Nursing Education Level & Patient Outcomes
Extant literature on negative patient outcomes in the healthcare industry have closely linked this phenomenon to different factors, among which include staffing adequacy, quality of care given to patients, and reported patient satisfaction to care given them. It is interesting to note, however, that negative patient outcomes could also be linked with the educational level of nurses providing patient care, which actually assumes the position that negative patient outcomes occurs when nurses are not competent enough to provide good "clinical judgment."

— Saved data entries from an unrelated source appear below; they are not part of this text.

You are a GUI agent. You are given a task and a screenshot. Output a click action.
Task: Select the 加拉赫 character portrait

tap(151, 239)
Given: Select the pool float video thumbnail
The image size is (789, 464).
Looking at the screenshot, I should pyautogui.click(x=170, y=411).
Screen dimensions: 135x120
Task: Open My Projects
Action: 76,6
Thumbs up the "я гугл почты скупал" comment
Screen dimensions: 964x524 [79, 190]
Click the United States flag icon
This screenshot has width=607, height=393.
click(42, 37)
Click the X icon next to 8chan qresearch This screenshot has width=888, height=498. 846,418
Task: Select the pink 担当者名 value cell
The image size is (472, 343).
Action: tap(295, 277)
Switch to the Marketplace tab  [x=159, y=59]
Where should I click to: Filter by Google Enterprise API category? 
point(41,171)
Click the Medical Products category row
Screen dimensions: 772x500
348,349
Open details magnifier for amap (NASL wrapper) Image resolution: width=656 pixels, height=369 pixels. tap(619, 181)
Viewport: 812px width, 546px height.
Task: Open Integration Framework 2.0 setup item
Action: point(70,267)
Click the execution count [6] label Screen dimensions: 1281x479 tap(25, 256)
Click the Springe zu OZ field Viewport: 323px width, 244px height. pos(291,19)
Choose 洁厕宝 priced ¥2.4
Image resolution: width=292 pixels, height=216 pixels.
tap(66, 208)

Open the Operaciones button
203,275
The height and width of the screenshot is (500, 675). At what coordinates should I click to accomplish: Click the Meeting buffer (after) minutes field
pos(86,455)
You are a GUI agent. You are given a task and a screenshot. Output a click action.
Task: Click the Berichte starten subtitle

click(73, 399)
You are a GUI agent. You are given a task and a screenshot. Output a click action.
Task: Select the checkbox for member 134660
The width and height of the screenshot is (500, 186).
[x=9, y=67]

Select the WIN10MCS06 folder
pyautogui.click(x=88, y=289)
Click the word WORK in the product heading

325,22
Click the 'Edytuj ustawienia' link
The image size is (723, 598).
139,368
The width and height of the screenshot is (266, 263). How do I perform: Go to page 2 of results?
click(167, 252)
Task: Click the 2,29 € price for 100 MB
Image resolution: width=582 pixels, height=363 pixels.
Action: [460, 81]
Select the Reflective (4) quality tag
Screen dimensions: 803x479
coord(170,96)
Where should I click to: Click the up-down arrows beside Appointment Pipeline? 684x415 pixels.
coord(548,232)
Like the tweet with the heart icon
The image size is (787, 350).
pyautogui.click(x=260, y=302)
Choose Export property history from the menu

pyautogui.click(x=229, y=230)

This relationship between nursing education level and negative patient outcomes is explored in the study entitled, "Educational levels of hospital nurses and surgical patient mortality" by Linda Aiken et. al. (2003). This article is a good example of the educational level-patient outcome relationship because it proved, quantitatively, that nurses who achieved education with "baccalaureate levels or higher" have been reported to have lower patient mortality (1617). This study and finding are critical to nursing research and nursing as a profession because this proves that among many factors thought to be contributing to negative patient outcomes, it has been empirically proven that indeed, nursing education level has a significant contribution to negative patient outcome. This implies that quality patient care in hospitals can be ensured by hiring nurses with competent educational experiences compared to nurses who have attained education levels lower than the baccalaureate level. Further analysis of Aiken et. al.'s study illustrates a breakdown of the study's components, enumerated and discussed below:
Hypothesis
There is a significant relationship between nurses' education and patient outcomes.
Study design
The research is a cross-sectional study that sought to confirm the researchers' hypothesis (stated above) among 232,342 general, orthopedic, and vascular surgery patients from 168 general hospitals in Pennsylvania.
Variables
Variables under study were nurses' educational levels and patient outcomes; additional variables included were nurses' workload and work experience. Patient outcomes were measured through patient mortality and failure-to-rescue rates.
Classification of variables
Nursing education level was the independent variable of the study, while patient outcome was the dependent variable. The former was identified as an ordinal type of variable, while the latter is an interval/ratio variable type.